Ia menegaskan bahwa program tersebut tidak bersifat wajib dan bukan merupakan kebijakan yang mengikat secara administratif dalam pemerintahan.
“Itu merupakan program pemerintah daerah dengan niat agar Bangka Tengah bisa berkurban. Namun, ini tidak diatur secara pemerintahan, karena sifatnya hanya menghimbau kepada para kepala OPD,” jelasnya kepada media beritaseindo.com.
Efrianda juga mengungkapkan bahwa gagasan tersebut sebenarnya bukan hal baru.
Ia menyebut ide tersebut telah muncul sebelum dirinya menjabat sebagai Wakil Bupati, tepatnya saat disampaikan oleh Kabag Kesra pada masa sebelumnya.
“Itu idenya dari zaman Pak Dori, yang sekarang menjabat sebagai Camat Namang. Saat itu hanya berupa himbauan kepada rekan-rekan PNS yang ingin berkurban, dengan target satu sapi satu desa,” tambahnya.
Meski demikian, di lapangan muncul keluhan dari sejumlah pihak.

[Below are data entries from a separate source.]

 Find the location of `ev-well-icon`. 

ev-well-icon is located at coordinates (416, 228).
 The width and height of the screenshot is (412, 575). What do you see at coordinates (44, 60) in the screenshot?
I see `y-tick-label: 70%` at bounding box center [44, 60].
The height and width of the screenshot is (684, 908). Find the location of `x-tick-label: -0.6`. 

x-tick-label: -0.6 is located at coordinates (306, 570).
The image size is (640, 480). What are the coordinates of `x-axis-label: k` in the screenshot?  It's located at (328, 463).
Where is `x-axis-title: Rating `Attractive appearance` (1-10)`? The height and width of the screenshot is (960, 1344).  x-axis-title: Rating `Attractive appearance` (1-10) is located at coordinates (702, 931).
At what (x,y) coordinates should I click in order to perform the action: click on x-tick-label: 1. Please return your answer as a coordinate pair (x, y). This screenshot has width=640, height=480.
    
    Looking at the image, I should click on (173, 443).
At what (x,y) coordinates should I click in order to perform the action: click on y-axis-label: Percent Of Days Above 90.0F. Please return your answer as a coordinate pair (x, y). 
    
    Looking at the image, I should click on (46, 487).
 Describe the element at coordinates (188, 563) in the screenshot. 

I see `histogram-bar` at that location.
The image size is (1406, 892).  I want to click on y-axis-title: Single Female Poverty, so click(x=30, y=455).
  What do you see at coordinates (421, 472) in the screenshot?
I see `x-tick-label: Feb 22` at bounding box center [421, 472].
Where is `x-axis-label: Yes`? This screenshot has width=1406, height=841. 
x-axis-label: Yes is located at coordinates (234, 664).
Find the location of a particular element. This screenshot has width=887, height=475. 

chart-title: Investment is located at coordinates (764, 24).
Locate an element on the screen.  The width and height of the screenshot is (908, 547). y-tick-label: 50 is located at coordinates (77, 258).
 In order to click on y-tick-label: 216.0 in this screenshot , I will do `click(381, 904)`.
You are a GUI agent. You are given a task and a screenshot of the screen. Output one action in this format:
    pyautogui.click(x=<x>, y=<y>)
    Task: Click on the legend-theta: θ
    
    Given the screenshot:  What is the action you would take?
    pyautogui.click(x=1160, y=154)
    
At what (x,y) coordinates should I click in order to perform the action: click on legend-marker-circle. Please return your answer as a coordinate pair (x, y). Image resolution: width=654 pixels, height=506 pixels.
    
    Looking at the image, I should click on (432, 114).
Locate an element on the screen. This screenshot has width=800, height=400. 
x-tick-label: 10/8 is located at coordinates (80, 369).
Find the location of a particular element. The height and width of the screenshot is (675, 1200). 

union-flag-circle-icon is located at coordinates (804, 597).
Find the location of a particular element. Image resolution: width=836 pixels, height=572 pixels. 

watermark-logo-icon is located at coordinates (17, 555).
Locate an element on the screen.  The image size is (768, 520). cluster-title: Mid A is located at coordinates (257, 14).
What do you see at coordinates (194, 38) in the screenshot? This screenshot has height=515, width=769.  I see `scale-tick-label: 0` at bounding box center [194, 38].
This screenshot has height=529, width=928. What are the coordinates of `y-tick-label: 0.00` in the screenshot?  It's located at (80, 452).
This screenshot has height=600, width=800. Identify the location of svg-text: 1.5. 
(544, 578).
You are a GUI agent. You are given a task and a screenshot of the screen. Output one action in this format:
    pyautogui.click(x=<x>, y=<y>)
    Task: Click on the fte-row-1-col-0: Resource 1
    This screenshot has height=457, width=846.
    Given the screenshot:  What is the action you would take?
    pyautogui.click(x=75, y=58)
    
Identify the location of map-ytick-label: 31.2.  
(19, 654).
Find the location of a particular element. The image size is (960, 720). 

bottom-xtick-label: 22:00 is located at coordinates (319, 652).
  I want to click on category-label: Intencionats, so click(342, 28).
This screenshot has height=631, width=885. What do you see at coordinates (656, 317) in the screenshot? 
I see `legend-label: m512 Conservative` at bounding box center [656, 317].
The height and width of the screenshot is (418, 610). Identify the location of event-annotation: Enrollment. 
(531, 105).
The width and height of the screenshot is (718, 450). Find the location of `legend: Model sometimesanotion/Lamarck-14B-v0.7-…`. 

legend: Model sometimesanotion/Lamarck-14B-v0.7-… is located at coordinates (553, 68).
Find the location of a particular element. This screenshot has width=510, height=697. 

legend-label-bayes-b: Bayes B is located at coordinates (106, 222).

Salah seorang sumber yang enggan disebutkan namanya mengaku kebingungan dengan adanya permintaan tersebut, terutama karena tidak adanya alokasi anggaran dalam dinas masing-masing.
“Kami ini bingung harus cari dana dari mana lagi. Seharusnya jangan dibebankan ke OPD, karena memang tidak ada anggaran yang direncanakan untuk itu,” ujarnya.
Polemik ini pun memunculkan beragam respons di kalangan aparatur sipil negara, terutama terkait kejelasan status program dan mekanisme pelaksanaannya.
Pemerintah daerah diharapkan dapat memberikan penjelasan yang lebih rinci agar tidak menimbulkan kesalahpahaman di internal OPD.
Sementara itu, masyarakat juga menantikan kejelasan lebih lanjut mengenai pelaksanaan program kurban tersebut, apakah tetap berjalan secara sukarela atau akan diformalkan dalam kebijakan daerah ke depan. (Renaldi).